*** EXERCISE INPUTS Section Begins ***
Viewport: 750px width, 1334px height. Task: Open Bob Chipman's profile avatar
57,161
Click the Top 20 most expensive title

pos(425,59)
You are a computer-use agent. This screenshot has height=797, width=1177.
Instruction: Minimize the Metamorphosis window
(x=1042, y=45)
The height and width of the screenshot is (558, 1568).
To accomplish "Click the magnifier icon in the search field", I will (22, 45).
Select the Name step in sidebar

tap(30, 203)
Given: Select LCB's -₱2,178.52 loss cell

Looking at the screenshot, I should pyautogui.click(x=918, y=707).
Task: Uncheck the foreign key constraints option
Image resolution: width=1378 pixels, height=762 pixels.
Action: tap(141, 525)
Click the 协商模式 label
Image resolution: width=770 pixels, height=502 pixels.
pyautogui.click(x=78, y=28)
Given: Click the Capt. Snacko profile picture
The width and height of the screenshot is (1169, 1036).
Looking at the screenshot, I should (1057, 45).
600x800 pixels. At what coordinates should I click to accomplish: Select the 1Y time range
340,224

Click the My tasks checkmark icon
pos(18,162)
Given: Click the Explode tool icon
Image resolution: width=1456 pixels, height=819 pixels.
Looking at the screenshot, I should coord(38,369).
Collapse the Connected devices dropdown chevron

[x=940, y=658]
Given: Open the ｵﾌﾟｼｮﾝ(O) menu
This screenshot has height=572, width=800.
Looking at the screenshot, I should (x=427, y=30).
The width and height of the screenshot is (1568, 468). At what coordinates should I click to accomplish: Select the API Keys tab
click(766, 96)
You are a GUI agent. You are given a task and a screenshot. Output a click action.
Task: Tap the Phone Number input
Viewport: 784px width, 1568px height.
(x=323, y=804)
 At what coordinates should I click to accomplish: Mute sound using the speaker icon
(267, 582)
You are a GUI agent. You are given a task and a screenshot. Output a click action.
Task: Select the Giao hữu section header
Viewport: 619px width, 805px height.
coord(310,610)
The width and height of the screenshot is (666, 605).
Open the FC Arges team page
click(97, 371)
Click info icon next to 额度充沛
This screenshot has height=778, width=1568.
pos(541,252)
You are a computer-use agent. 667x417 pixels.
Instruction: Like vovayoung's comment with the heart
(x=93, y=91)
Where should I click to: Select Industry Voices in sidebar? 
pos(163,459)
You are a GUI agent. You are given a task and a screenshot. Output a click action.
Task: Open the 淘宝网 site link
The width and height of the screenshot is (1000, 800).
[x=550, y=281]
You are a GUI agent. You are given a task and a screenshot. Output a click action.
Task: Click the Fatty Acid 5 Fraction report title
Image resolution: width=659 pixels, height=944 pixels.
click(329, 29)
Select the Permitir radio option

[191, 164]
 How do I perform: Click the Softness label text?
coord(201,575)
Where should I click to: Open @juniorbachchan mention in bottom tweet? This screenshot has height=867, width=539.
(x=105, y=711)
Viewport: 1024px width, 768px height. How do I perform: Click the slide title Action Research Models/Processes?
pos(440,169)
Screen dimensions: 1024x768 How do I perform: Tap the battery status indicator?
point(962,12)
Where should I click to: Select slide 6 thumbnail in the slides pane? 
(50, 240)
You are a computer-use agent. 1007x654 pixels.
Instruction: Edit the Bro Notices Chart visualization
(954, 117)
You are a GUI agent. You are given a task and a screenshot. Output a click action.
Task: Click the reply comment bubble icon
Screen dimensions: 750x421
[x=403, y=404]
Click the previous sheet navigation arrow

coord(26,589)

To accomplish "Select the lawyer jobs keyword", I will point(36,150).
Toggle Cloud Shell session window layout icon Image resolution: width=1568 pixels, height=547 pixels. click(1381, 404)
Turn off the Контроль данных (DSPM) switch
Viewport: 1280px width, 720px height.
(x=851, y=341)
*** EXERCISE INPUTS Section Ends ***
WHAT NEEDS TO BE DONE: Each entry above is to be printed again exactly.

RESULT:
Viewport: 750px width, 1334px height. Task: Open Bob Chipman's profile avatar
57,161
Click the Top 20 most expensive title

pos(425,59)
You are a computer-use agent. This screenshot has height=797, width=1177.
Instruction: Minimize the Metamorphosis window
(x=1042, y=45)
The height and width of the screenshot is (558, 1568).
To accomplish "Click the magnifier icon in the search field", I will (22, 45).
Select the Name step in sidebar

tap(30, 203)
Given: Select LCB's -₱2,178.52 loss cell

Looking at the screenshot, I should pyautogui.click(x=918, y=707).
Task: Uncheck the foreign key constraints option
Image resolution: width=1378 pixels, height=762 pixels.
Action: tap(141, 525)
Click the 协商模式 label
Image resolution: width=770 pixels, height=502 pixels.
pyautogui.click(x=78, y=28)
Given: Click the Capt. Snacko profile picture
The width and height of the screenshot is (1169, 1036).
Looking at the screenshot, I should (1057, 45).
600x800 pixels. At what coordinates should I click to accomplish: Select the 1Y time range
340,224

Click the My tasks checkmark icon
pos(18,162)
Given: Click the Explode tool icon
Image resolution: width=1456 pixels, height=819 pixels.
Looking at the screenshot, I should coord(38,369).
Collapse the Connected devices dropdown chevron

[x=940, y=658]
Given: Open the ｵﾌﾟｼｮﾝ(O) menu
This screenshot has height=572, width=800.
Looking at the screenshot, I should (x=427, y=30).
The width and height of the screenshot is (1568, 468). At what coordinates should I click to accomplish: Select the API Keys tab
click(766, 96)
You are a GUI agent. You are given a task and a screenshot. Output a click action.
Task: Tap the Phone Number input
Viewport: 784px width, 1568px height.
(x=323, y=804)
 At what coordinates should I click to accomplish: Mute sound using the speaker icon
(267, 582)
You are a GUI agent. You are given a task and a screenshot. Output a click action.
Task: Select the Giao hữu section header
Viewport: 619px width, 805px height.
coord(310,610)
The width and height of the screenshot is (666, 605).
Open the FC Arges team page
click(97, 371)
Click info icon next to 额度充沛
This screenshot has height=778, width=1568.
pos(541,252)
You are a computer-use agent. 667x417 pixels.
Instruction: Like vovayoung's comment with the heart
(x=93, y=91)
Where should I click to: Select Industry Voices in sidebar? 
pos(163,459)
You are a GUI agent. You are given a task and a screenshot. Output a click action.
Task: Open the 淘宝网 site link
The width and height of the screenshot is (1000, 800).
[x=550, y=281]
You are a GUI agent. You are given a task and a screenshot. Output a click action.
Task: Click the Fatty Acid 5 Fraction report title
Image resolution: width=659 pixels, height=944 pixels.
click(329, 29)
Select the Permitir radio option

[191, 164]
 How do I perform: Click the Softness label text?
coord(201,575)
Where should I click to: Open @juniorbachchan mention in bottom tweet? This screenshot has height=867, width=539.
(x=105, y=711)
Viewport: 1024px width, 768px height. How do I perform: Click the slide title Action Research Models/Processes?
pos(440,169)
Screen dimensions: 1024x768 How do I perform: Tap the battery status indicator?
point(962,12)
Where should I click to: Select slide 6 thumbnail in the slides pane? 
(50, 240)
You are a computer-use agent. 1007x654 pixels.
Instruction: Edit the Bro Notices Chart visualization
(954, 117)
You are a GUI agent. You are given a task and a screenshot. Output a click action.
Task: Click the reply comment bubble icon
Screen dimensions: 750x421
[x=403, y=404]
Click the previous sheet navigation arrow

coord(26,589)

To accomplish "Select the lawyer jobs keyword", I will point(36,150).
Toggle Cloud Shell session window layout icon Image resolution: width=1568 pixels, height=547 pixels. click(1381, 404)
Turn off the Контроль данных (DSPM) switch
Viewport: 1280px width, 720px height.
(x=851, y=341)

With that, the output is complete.